Sub-lineage Q-SK281 Q-SK281 is currently presented as a restricted lineage for Peruvian individuals (S6 Fig), dated 12.6 kya (12.1–13.1) [57]. This study provides 19 new SNPs for its sub-lineage defined by Q-Z35727 (S2 Table). For a schematic representation of the geographic distribution of Q-SK281, see S2C Fig.

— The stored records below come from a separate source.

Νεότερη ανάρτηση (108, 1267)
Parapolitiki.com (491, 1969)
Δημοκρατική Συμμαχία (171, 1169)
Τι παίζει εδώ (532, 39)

Sub-lineage Q-MPB139 Uro samples from Peru and Pasto from Ecuador were found here supported by Q-MPB139 in agreement with previous reports [5]. The dating found in the present study was 14 kya (12.4–15.9), similar to the one previously reported [5]. Q-MPB139 shows a shared lineage ancestry between the Uros of Peruvian Altiplano and the Pasto of the Ecuadorian Altiplano, evidencing a great temporal depth and vast movements of human groups between the Central and North Andean Areas, near 14 kya (12.4–15.9). For a schematic representation of the geographic distribution of Q-MPB139, see S1A Fig. In this lineage the Uro individual is separated from other characteristic lineages of Peruvians and individuals of the Central Andes (such as: Q-SK281, Q-Z6658, Q-Y788, Q-Z5908, Q-Z35841, and Q-Z5906), providing genetic support to anthropological and linguistic hypotheses that consider the Uro ethnic group different from neighboring ethnic groups (such as Aymara and Quechua), with its own language, traditions, beliefs, and ways of hunting, fishing, gathering and farming [58, 59]. Previous studies carried out with Y chromosome microsatellites found that the Uros have exclusive lineages different from Aymara, Quechua, and Arawak haplotypes [42], whom they have been associated with in other studies [60]. According to some researchers, the Uros were the first settlers of the Andean Altiplano; however, their origin is unknown and is currently subject of academic debate [58, 61–64].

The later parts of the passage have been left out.